Sexual violence was also spreading to the region’s numerous Koranic schools, he said. "They are becoming more and more dangerous for girls, whereas before only boys suffered were harassed and beaten by religious teachers,” he said.
Girls targeted
The amount of gender-based violence in public schools has taken researches by surprise. In Ghana, a 2003 UNICEF survey showed that 24 percent of schoolboys said they had participated in rape, including gang rape, while 14 percent of girls said they had been raped.
"We did not expect to find mass rapes in Ghana, one of the first countries to enact and implement regulation to protect children at schools," said Legrand. "Those cases seem to happen regularly, with the consent of authorities, in order to punish girls seen as too independent and free."
In a global study released in November by the UN secretary-general on violence against children, human rights specialist Paulo Sergio Pinheiro said violence in schools tends to promote gender inequality and stereotyping.
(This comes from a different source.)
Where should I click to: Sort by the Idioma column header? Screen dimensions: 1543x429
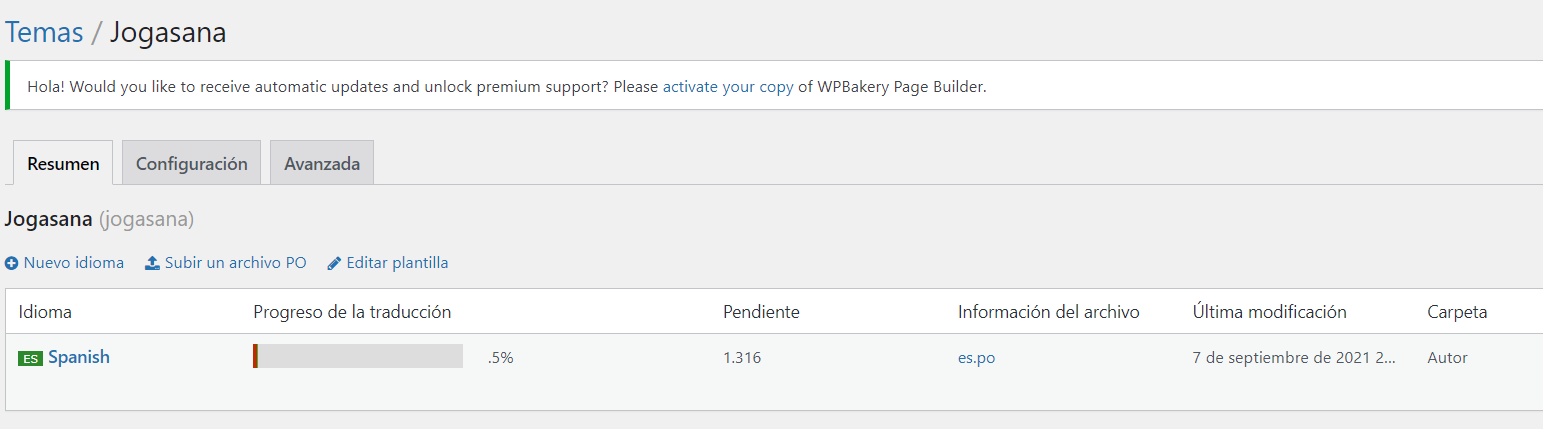(45, 312)
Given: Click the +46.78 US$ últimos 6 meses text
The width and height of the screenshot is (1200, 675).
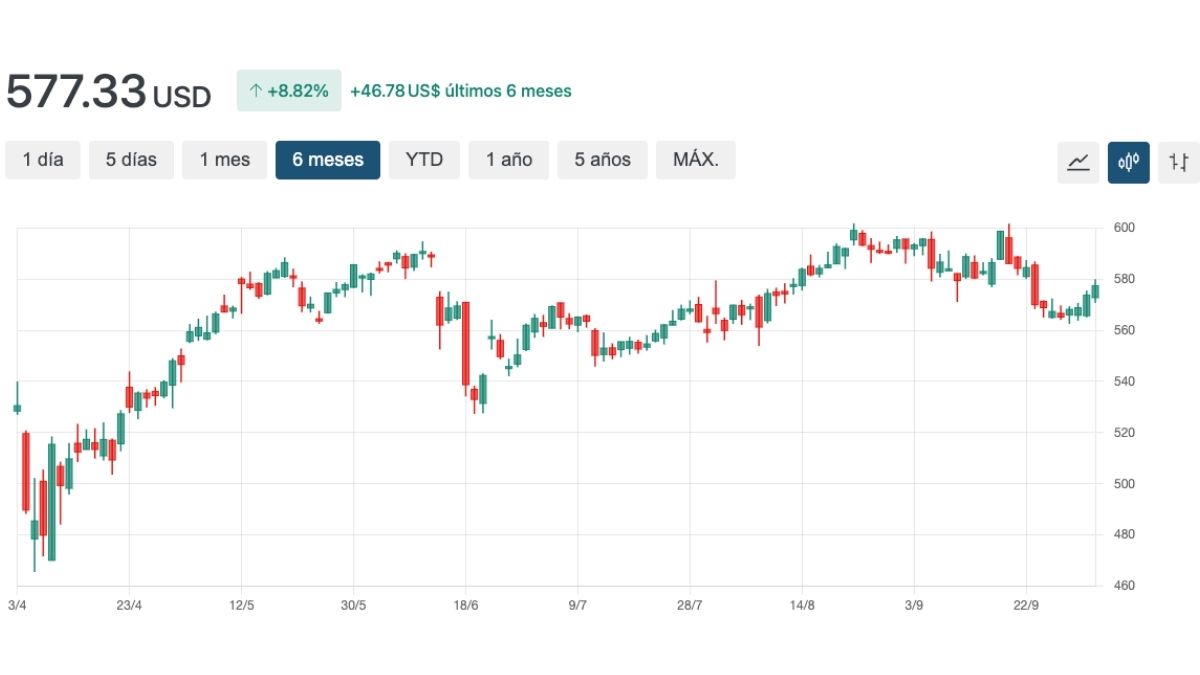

"In West and Central Africa, teachers justified sexual exploitation of female students by saying that their clothes and behaviour were provocative, and that they were far from home and in need of sex," he said.
The Ghana survey said that six percent of schoolgirls complained that their teachers had threatened to give them lower grades unless they consented to sex. Two thirds of girls said they did not disclose abuse because of feelings of shame and powerlessness.
Legrand said many girls in secondary schools found older lovers, or “sugar daddies”, to protect them from male students and teachers.
Empowering girls
Some countries have taken steps to ban corporal punishment in schools since the UN General Assembly adopted the Convention on the Rights of the Child in 1989 but enforcement has been lax.
Disciplinary measures are often counter-productive, Legrand said. Sometimes an abusive teacher will simply be transferred to another school. Such action often makes the situation worse with the abusive teacher finding another hunting ground, he said.
“Nothing is done to protect or assist the children," he said.
Jean-Baptiste Zoungrana, head of the African Expert Committee on the Rights and Well-Being of the Child, said attempts to take legal action against teachers are often met with resistance as communities often see teachers as unquestioned authorities.
Anglophone, and some francophone countries such as Mali and Senegal, have developed protective laws, codes of conduct for school staff and implemented awareness campaigns for students and families.
In Mali, officials have implemented a “governments of children” initiative to encourage dialogue amongst children and show them they have choices.
"Looking only at punishment doesn’t solve the problem," Legrand said. "We observe that when children are empowered, the abuses start to disappear by themselves."